_Problem to solve_
Transcribe all records exactly.

_Records shown_
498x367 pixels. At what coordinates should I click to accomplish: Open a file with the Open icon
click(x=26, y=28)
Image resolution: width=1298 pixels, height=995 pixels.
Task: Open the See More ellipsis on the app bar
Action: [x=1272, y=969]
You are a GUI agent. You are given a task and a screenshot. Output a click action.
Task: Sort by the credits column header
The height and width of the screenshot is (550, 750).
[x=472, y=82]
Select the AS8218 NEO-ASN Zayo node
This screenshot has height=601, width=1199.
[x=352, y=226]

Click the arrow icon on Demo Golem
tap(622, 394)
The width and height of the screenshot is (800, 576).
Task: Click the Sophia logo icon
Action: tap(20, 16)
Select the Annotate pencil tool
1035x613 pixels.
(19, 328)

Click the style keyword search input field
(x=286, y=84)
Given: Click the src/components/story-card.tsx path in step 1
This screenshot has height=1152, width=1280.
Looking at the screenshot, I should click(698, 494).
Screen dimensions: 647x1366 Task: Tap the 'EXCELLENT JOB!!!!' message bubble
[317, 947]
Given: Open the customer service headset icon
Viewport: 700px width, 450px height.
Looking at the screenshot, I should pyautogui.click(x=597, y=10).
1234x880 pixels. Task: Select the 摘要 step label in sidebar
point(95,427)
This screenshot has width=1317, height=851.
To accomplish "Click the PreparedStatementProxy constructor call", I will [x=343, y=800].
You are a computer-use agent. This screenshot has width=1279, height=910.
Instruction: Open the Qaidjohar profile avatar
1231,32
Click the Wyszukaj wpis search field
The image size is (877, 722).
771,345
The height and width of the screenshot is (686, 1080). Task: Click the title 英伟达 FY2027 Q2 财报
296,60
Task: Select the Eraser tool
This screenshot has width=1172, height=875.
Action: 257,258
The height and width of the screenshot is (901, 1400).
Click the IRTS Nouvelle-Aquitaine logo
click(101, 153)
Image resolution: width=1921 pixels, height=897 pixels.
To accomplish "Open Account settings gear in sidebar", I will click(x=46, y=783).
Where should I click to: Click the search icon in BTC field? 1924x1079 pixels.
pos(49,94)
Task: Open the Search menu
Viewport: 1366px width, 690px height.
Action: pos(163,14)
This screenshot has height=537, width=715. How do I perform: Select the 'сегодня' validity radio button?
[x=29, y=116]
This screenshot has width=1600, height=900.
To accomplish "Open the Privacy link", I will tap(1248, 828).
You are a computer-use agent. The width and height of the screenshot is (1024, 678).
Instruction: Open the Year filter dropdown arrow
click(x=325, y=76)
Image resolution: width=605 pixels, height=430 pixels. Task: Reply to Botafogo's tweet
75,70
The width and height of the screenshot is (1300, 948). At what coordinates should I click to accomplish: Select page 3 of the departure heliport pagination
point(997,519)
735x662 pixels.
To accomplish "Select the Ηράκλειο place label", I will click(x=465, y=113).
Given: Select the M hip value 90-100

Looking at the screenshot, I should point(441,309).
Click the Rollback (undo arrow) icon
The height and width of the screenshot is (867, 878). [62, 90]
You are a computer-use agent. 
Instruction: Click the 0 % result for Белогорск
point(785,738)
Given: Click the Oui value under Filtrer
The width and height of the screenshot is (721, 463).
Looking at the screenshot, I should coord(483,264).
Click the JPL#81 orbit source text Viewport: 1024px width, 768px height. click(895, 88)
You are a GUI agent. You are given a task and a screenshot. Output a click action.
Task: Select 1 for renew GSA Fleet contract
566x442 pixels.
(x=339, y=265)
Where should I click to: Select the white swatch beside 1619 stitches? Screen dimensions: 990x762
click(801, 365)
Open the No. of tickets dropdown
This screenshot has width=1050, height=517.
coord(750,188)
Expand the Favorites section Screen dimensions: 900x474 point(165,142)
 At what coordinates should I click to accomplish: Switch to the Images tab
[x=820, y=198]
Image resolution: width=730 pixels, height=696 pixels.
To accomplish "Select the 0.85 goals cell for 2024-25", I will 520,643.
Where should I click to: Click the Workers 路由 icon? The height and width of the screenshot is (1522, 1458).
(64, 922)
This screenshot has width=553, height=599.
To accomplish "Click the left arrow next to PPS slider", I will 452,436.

_Exercise response_
498x367 pixels. At what coordinates should I click to accomplish: Open a file with the Open icon
click(x=26, y=28)
Image resolution: width=1298 pixels, height=995 pixels.
Task: Open the See More ellipsis on the app bar
Action: [x=1272, y=969]
You are a GUI agent. You are given a task and a screenshot. Output a click action.
Task: Sort by the credits column header
The height and width of the screenshot is (550, 750).
[x=472, y=82]
Select the AS8218 NEO-ASN Zayo node
This screenshot has height=601, width=1199.
[x=352, y=226]

Click the arrow icon on Demo Golem
tap(622, 394)
The width and height of the screenshot is (800, 576).
Task: Click the Sophia logo icon
Action: tap(20, 16)
Select the Annotate pencil tool
1035x613 pixels.
(19, 328)

Click the style keyword search input field
(x=286, y=84)
Given: Click the src/components/story-card.tsx path in step 1
This screenshot has height=1152, width=1280.
Looking at the screenshot, I should click(698, 494).
Screen dimensions: 647x1366 Task: Tap the 'EXCELLENT JOB!!!!' message bubble
[317, 947]
Given: Open the customer service headset icon
Viewport: 700px width, 450px height.
Looking at the screenshot, I should pyautogui.click(x=597, y=10).
1234x880 pixels. Task: Select the 摘要 step label in sidebar
point(95,427)
This screenshot has width=1317, height=851.
To accomplish "Click the PreparedStatementProxy constructor call", I will [x=343, y=800].
You are a computer-use agent. This screenshot has width=1279, height=910.
Instruction: Open the Qaidjohar profile avatar
1231,32
Click the Wyszukaj wpis search field
The image size is (877, 722).
771,345
The height and width of the screenshot is (686, 1080). Task: Click the title 英伟达 FY2027 Q2 财报
296,60
Task: Select the Eraser tool
This screenshot has width=1172, height=875.
Action: 257,258
The height and width of the screenshot is (901, 1400).
Click the IRTS Nouvelle-Aquitaine logo
click(101, 153)
Image resolution: width=1921 pixels, height=897 pixels.
To accomplish "Open Account settings gear in sidebar", I will click(x=46, y=783).
Where should I click to: Click the search icon in BTC field? 1924x1079 pixels.
pos(49,94)
Task: Open the Search menu
Viewport: 1366px width, 690px height.
Action: pos(163,14)
This screenshot has height=537, width=715. How do I perform: Select the 'сегодня' validity radio button?
[x=29, y=116]
This screenshot has width=1600, height=900.
To accomplish "Open the Privacy link", I will tap(1248, 828).
You are a computer-use agent. The width and height of the screenshot is (1024, 678).
Instruction: Open the Year filter dropdown arrow
click(x=325, y=76)
Image resolution: width=605 pixels, height=430 pixels. Task: Reply to Botafogo's tweet
75,70
The width and height of the screenshot is (1300, 948). At what coordinates should I click to accomplish: Select page 3 of the departure heliport pagination
point(997,519)
735x662 pixels.
To accomplish "Select the Ηράκλειο place label", I will click(x=465, y=113).
Given: Select the M hip value 90-100

Looking at the screenshot, I should point(441,309).
Click the Rollback (undo arrow) icon
The height and width of the screenshot is (867, 878). [62, 90]
You are a computer-use agent. 
Instruction: Click the 0 % result for Белогорск
point(785,738)
Given: Click the Oui value under Filtrer
The width and height of the screenshot is (721, 463).
Looking at the screenshot, I should coord(483,264).
Click the JPL#81 orbit source text Viewport: 1024px width, 768px height. click(895, 88)
You are a GUI agent. You are given a task and a screenshot. Output a click action.
Task: Select 1 for renew GSA Fleet contract
566x442 pixels.
(x=339, y=265)
Where should I click to: Select the white swatch beside 1619 stitches? Screen dimensions: 990x762
click(801, 365)
Open the No. of tickets dropdown
This screenshot has width=1050, height=517.
coord(750,188)
Expand the Favorites section Screen dimensions: 900x474 point(165,142)
 At what coordinates should I click to accomplish: Switch to the Images tab
[x=820, y=198]
Image resolution: width=730 pixels, height=696 pixels.
To accomplish "Select the 0.85 goals cell for 2024-25", I will 520,643.
Where should I click to: Click the Workers 路由 icon? The height and width of the screenshot is (1522, 1458).
(64, 922)
This screenshot has width=553, height=599.
To accomplish "Click the left arrow next to PPS slider", I will 452,436.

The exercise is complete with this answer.